Any congruence between legal pluralism and cultural pluralism only makes more urgent the problem of understanding how any social process comes to be normatively organized around categories of difference in the first place - overdetermined by particular signs of identity. Thus, one project for anthropologists interested in legal pluralism would seem to be the examination of when and where the fault lines among normative communities encode potential or thwarted liberations and sovereignties. Another line of investigation might explore ways in which state legal systems manage the indeterminacies and outright contradictions among the ideological charters of constituent populations. Gender, class, race, language, ethnicity, ‘culture’ - these are not all differences of the same kind, and they are by no means categories of difference that map the world from everyone’s perspective, since the cultural meanings of difference are themselves contingent at least to some degree on the ways populations have been caught up in, consolidated, divided by, or expelled from specific modes of participation in state institutional regimes, as well as other modes of local and translocal social participation.

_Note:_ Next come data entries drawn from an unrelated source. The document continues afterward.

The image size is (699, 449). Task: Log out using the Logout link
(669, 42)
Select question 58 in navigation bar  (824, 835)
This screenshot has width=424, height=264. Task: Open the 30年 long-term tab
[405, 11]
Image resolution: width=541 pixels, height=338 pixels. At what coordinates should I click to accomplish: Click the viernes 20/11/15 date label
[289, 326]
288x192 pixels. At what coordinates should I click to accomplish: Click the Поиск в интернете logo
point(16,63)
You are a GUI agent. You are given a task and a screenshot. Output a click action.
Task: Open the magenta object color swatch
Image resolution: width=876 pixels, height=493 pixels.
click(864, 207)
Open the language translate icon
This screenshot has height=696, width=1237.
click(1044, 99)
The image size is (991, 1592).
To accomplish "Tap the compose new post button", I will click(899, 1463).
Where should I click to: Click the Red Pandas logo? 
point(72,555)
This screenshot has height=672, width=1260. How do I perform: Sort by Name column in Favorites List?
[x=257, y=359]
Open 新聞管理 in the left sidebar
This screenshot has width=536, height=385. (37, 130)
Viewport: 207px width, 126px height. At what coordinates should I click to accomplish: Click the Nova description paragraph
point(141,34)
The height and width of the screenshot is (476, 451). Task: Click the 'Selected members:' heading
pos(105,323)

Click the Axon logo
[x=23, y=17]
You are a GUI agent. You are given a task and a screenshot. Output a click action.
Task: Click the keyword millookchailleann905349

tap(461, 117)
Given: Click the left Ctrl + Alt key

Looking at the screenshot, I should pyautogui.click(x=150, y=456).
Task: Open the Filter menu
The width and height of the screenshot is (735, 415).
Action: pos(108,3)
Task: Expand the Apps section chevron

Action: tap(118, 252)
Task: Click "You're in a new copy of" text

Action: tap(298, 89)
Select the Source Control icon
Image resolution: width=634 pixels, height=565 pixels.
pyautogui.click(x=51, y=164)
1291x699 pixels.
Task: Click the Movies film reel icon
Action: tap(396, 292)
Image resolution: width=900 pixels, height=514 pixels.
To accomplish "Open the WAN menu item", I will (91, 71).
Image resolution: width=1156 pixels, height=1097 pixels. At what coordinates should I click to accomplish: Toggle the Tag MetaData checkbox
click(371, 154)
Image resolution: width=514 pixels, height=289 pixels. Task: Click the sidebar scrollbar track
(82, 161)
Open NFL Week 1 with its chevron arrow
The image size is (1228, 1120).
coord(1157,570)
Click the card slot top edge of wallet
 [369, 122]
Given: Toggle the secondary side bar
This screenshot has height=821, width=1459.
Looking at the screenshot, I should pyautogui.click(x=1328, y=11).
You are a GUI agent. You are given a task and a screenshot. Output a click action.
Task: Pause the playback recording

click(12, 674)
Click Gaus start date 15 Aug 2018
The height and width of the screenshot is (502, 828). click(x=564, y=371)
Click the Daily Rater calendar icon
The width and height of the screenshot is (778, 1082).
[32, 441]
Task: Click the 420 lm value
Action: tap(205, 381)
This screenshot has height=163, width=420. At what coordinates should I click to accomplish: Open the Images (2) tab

Casting the debate on legal pluralism in terms of a polarity of official law and plural social fields within states, overestimates the extent to which even official law serves as a stable vantage point in terms of which to conceptualize difference - yet, at least in the U.S., this is precisely the polarity that is central to the self-legitimations of the law ‘itself’. Even law in the strictest sense of the term is a dynamic order in its own right, also improvising, selecting, appropriating, denying, and contesting normative ideas from a host of sources. As Assier-Andrieu has written: “In order to exist, the law must constantly [page 68] reinvent itself”.
I see Woodman’s paper as a call for rethinking canons, reengaging the ethnography of law, and bracing for new world circumstances. While this might lead ethnographers and lawyers towards divergent roads in the short term, it promises a revitalized dialogue between social science and law in the longer term. At the very least, we will be better prepared to reconsider the points where the humane aspirations behind our shared conceptual and comparative categories have perhaps prematurely and wishfully written into the anthropology of the future sovereignties and legalities that are - in today’s realities - by no means certain.